Despite a 12 percent gain in the Standard & Poor's 500 , fund investors this year were putting most of their money into bonds, which until December were seeing inflows of $25 billion a month. Fund flows are generally seen as the best gauge of where retail and institutional investors are putting their money, while individual stocks are more often the playground of short-term traders.

But the trend lately has been for money to come out of bond funds, and some strategists are beginning to position for 2011 with the belief that the flow out of fixed income will lead investors not into more emerging markets but rather back into the U.S. Bond funds are expected to see outflows of $14 billion for December.

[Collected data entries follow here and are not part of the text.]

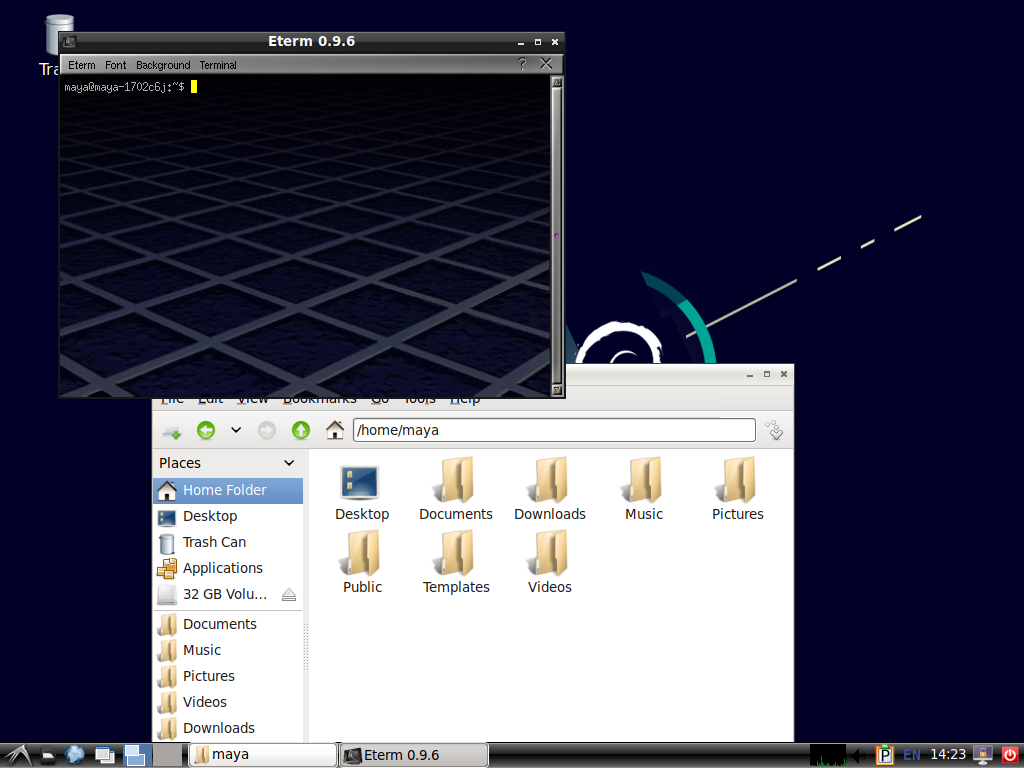Screen dimensions: 1024x768
Task: Go up to the parent folder
Action: coord(301,430)
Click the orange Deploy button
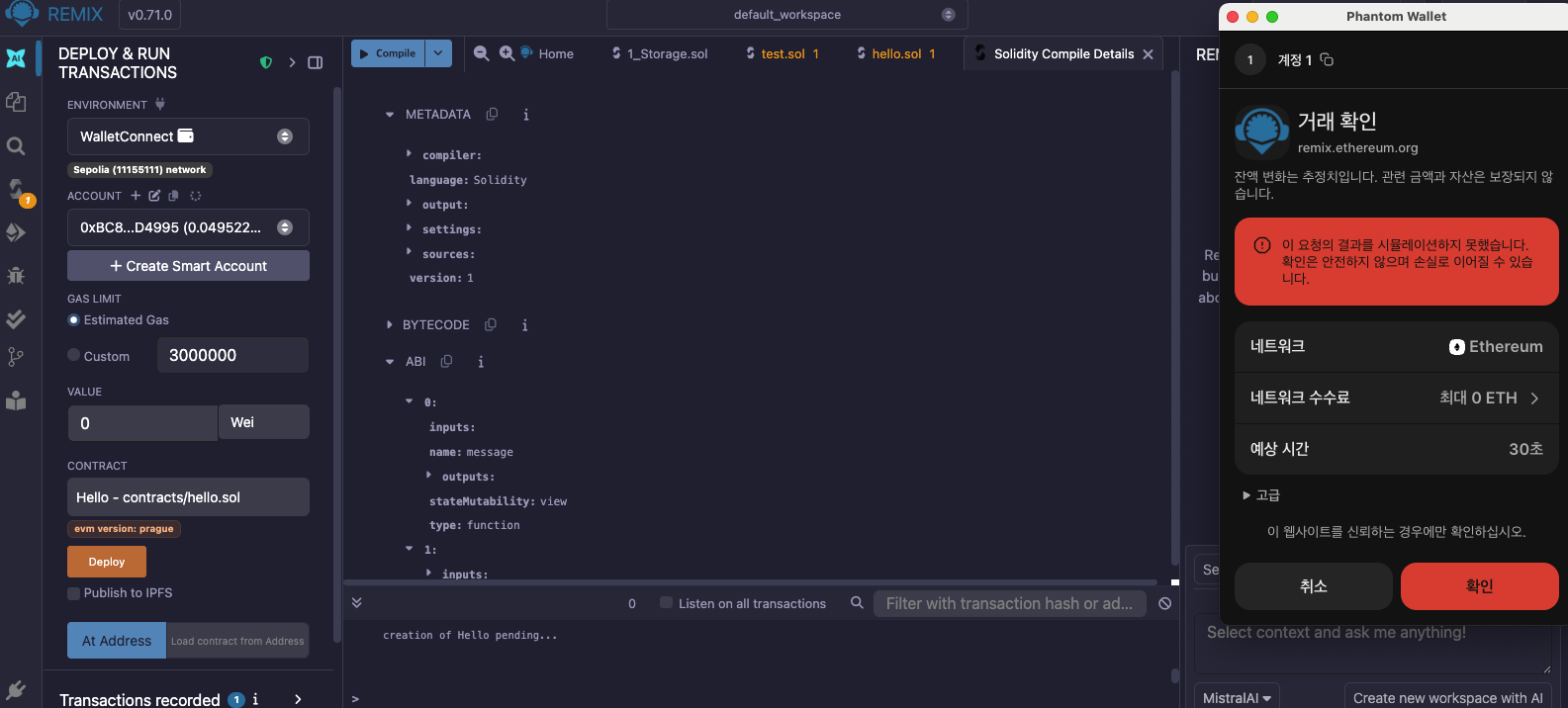The image size is (1568, 708). pos(107,562)
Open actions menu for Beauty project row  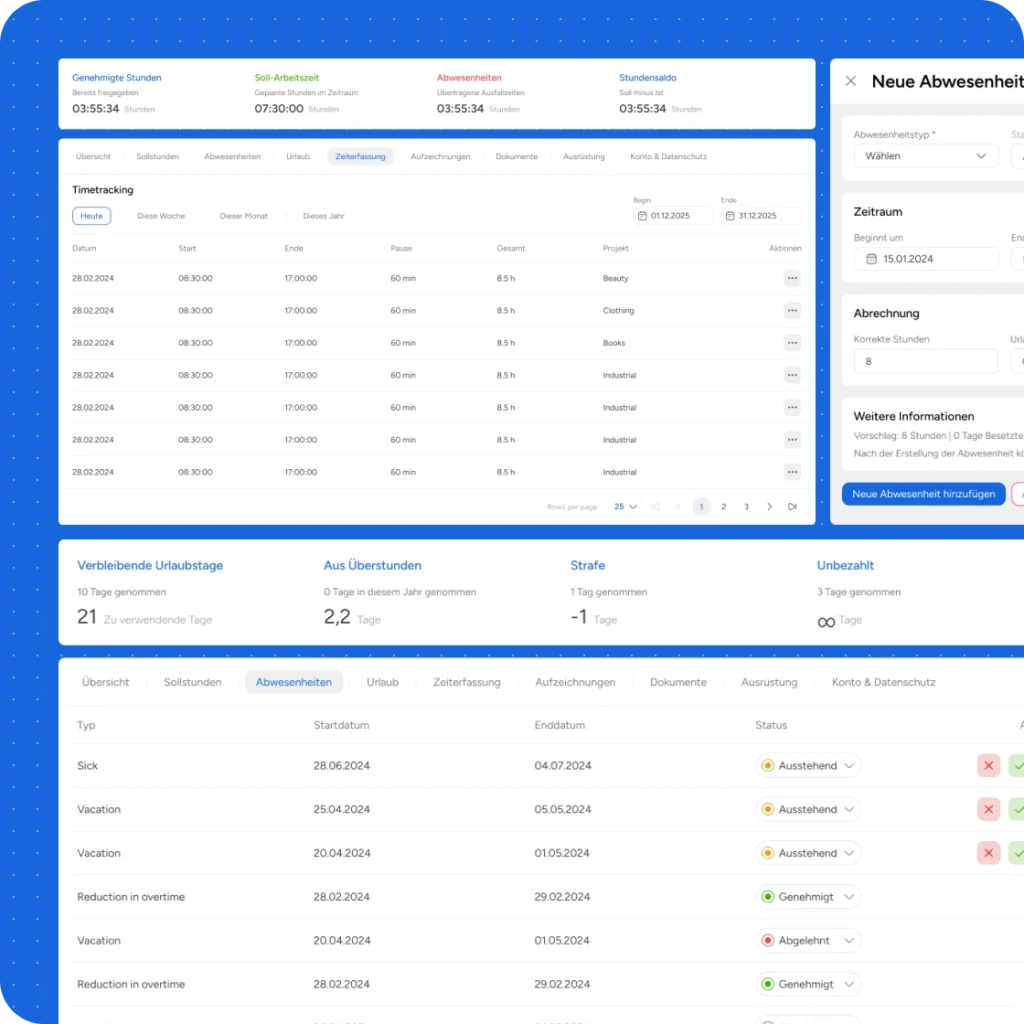click(x=792, y=279)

"What you've seen is a fairly significant outflow of funds from bond funds, and that's going to have to find a home," says Curt Lyman, managing director at HighTower Advisors in Chicago. "What we're going to see is a flow of funds back into U.S. domestic funds. As an American, where would I rather invest—in Europe where there are increasing concerns over the systemic stability of the euro, or at home in the U.S. dollar?"

The direction of fund flows will be significant if the market performs as well as many strategists expect.

Predictions for the year ahead have the S&P 500 gaining anywhere from 10 to 20 percent, with much of that predicated on accommodative monetary policy from the U.S. government and a continuing recovery for the U.S. economy.

By contrast, the S&P's 2010 gains came largely on the back of a weak dollarthat helped multinationals compete in the global marketplace. But more domestically oriented companies struggled to increase their revenue even as they improved bottom-line performance.

If U.S.-based companies fail to attract investor interest from the start, that could act as a headwind for the recovery and bring some of those bullish forecasts into question.

"January is going to be the real tell-tale sign," says Nicholas Colas, chief investment strategist at BNY CovergEx, an institutional investment advisory firm in New York. "If it doesn't happen in January, I don't know when it will."

Colas points to three factors that could boost U.S. funds: Positive sentiment about the market's direction, a gradual exodus from bond funds, and an uptick in 401(k) contributions when the new year starts. The movement into the U.S. probably will start with broad indexes like the S&P and then into small-caps, he says. The Russell 2000 small-cap index has far outpaced its counterparts, gaining 25 percent in 2010.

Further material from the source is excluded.